18 August 2010

from one to two.

hands down the most popular question posed to us these last six months:
"how is it going from one to two children? tell me the truth."

thought about this post for a long time. answer(s) have changed throughout the course of the last six months as some days have been divine and some days ... well not so much. to follow is our answer(s). our meaning this includes gary's perspective. a summary more so than a simple answer. here goes ...

remarkable ... your heart swells with more love than you ever dreamed possible. it IS just that simple.

different, or as gary says "complex" ... life in all aspects is different than with just one little one. it changes your perspective, changes your previous routine, changes your relationship with your spouse, changes your roles as parents and husband/wife. you name it. these are not bad changes by any stretch of the imagination, but definite changes.

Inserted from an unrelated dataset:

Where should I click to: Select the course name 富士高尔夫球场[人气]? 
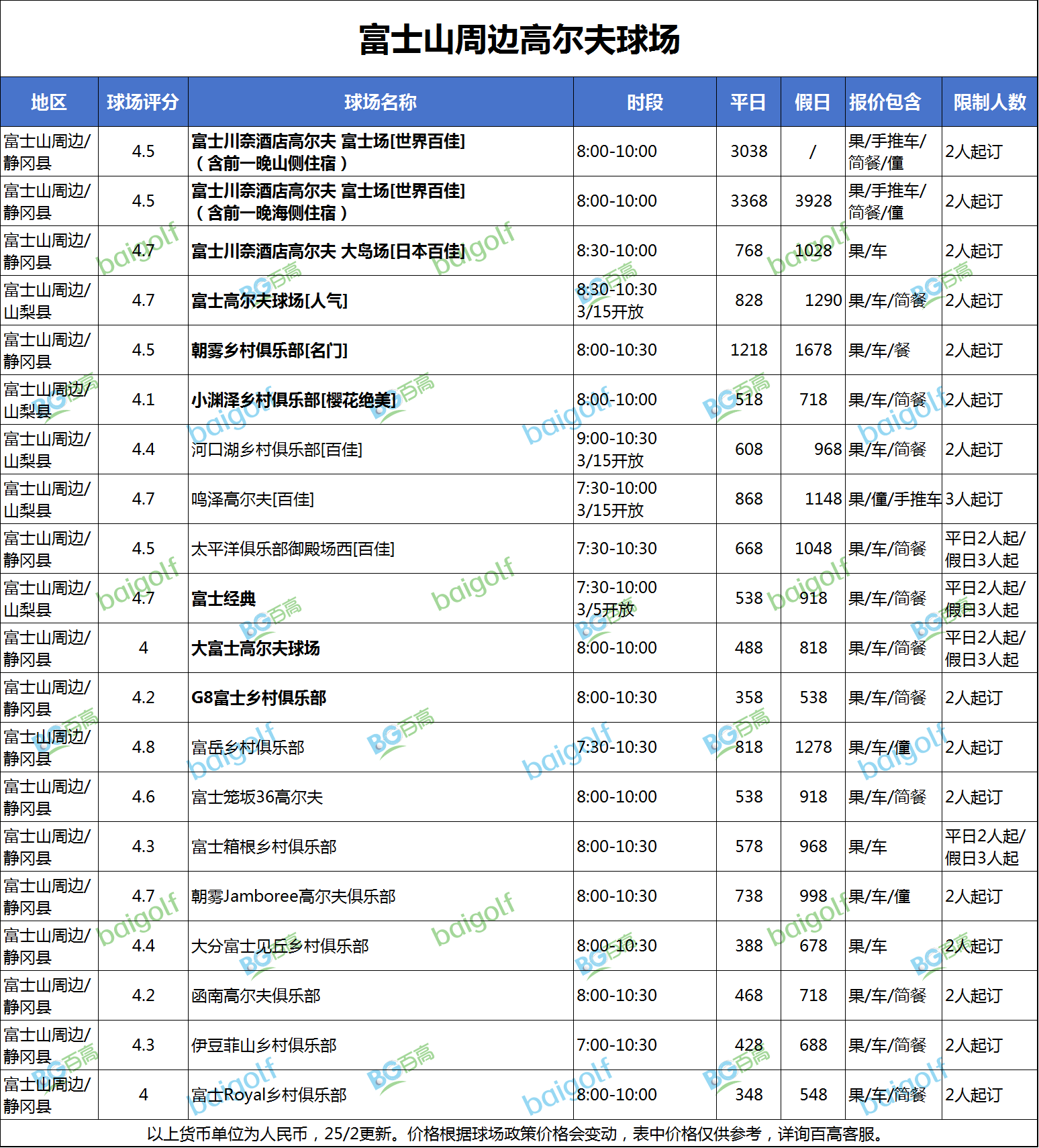tap(269, 301)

touching ... seeing two God given blessings interact with each other, even in the smallest of ways is completely heart stopping at times. seeing each spouse lovingly interact with multiple children is also touching.

exhausting ... not every day or night is exhausting, but it is a new "tired." again, not necessarily a negative. requires double the energy, double the smiles, double (and sometimes triple) the patience, double the concern of "are we doing everything God wants us to do to be the most loving and diligent parents to our children?" double the planning, quadruple for some reason, the laundry, double the you name it. but with all of that comes far more than double the joy they bring to our lives. no question.

less time ... less time to spend one on one with henry, with owen, with each other, with our dogs. even with dedicated planning, there are simply more things to fill up the day than there were. but the good part about this is that it forces us to make the time we are together count. to make it special. that doesn't mean we fill up the day with 100 things to see and do. some days that means enjoying the smallest of things. some days that means planning a fun outing or play date with friends. some days that means we make it a point to have date night rather than putting it off like we used to do. it demands that we try to make each day meaningful and we don't lose sight of what is truly important ... loving your neighbor as yourself, always being grateful, being thoughtful, being content, being prayerful, being disciplined, being healthy, serving others and serving our Lord.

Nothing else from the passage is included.